Wonton noodle soup in Boston's chinatown

Wonton noodle soup in Boston's chinatown (Photo credit: Wikipedia)

It has been a busy day in the kitchen! When I can I try to get myself organised for several lunch time meals for midweek nourishment when time is tight. This week, we will be feasting on a winter favourite in this household – hot, delicious, satisfying Won ton soup! I have posted on how to make won ton soup before in the past, but today I decided to make a “how to” on wrapping them.

[  Makes: 35  |  TIME: 20 – 30 MINUTES  |  COST: $6 – 8  TOTAL ]


1 packet commercial won ton wrappers
250 grams of minced pork or chicken
1 cup finely chopped shallots
1 tablespoon minced ginger
1 tablespoon minced garlic
1 tablespoon soy sauce


  • Mix all ingredients in a bowl
  • Lay your wrappers on a board with a good gap between wrappers. Put one teaspoon of mixture in the centre of the wrappers, and moisten the edges of the wrapper (see photo below).
  • During the wrapping process, you will want to expel any air inside the won ton. This will stop it from falling apart when cooked.
  • After your won tons are wrapped, place then on a tray that has been covered with some grease proof baking paper. Ensure there is clear space around each won ton and that they are not touching.
  • When ready, place the tray into the freezer for 2 hours.
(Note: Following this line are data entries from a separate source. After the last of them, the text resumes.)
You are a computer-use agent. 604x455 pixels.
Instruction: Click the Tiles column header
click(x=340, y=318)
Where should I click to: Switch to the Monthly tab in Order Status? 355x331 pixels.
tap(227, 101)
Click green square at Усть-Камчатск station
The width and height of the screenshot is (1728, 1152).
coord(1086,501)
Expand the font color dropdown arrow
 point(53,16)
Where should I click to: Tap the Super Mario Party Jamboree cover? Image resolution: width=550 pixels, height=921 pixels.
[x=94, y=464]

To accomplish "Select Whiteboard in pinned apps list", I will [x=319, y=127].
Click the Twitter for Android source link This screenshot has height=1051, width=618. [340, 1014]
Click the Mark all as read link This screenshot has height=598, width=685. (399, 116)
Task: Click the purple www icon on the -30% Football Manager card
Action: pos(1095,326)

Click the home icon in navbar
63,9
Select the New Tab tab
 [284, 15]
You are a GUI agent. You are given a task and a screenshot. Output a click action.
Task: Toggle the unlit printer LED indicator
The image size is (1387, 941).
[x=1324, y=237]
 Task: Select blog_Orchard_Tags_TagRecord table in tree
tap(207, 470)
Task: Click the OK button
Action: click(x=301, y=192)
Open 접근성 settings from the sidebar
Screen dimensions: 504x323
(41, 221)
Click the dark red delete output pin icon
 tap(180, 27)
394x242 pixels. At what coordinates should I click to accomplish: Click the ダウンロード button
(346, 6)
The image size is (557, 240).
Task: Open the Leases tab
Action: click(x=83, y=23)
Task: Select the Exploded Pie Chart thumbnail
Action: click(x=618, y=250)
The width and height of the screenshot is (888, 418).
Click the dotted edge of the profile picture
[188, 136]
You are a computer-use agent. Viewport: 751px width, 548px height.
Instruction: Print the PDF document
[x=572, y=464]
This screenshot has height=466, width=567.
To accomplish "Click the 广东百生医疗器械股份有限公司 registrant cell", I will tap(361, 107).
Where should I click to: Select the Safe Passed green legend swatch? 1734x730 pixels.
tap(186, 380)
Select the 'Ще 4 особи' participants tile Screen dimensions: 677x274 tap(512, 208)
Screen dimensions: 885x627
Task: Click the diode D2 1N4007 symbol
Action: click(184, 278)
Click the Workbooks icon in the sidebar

Place the frozen won tons into an air tight container for storage. Once frozen, won tons are good in the freezer up to three months.

How to: Tortellini Style Won Tons

  1. With your meat mixture in the centre, fold your wrapper in half and seal. Wet one tip of the triangle (photo 1).
  2. Apply a little pressure on the centre of the wrapper to allow it to fold in half (photo 2).
  3. Press the two tails together so they stick together (photo 3).

How to: Square Style Won Tons

  1. Fold two sides up to meet in the centre to form a triangle. Press the tip firmly to form a seal, but leave the sides open (photo 1).
  2. Bring the other two sides up to meet the centre, firmly pressing all seams to seal the contents. Try to expel any excess air during this stage  (photo 2).
  3. Your square won ton should be firm but with clear stiff edges (photo 3).

How to: Purse Style Won Tons

  1. Bring all sides up to the middle, and press lightly to expel any excess air (photo 1).
  2. Using your thumbs, press hard to form a tight seal with all loose edges (photo 2).
  3. Place on a hard surface and press lightly to form a flat side (photo 3).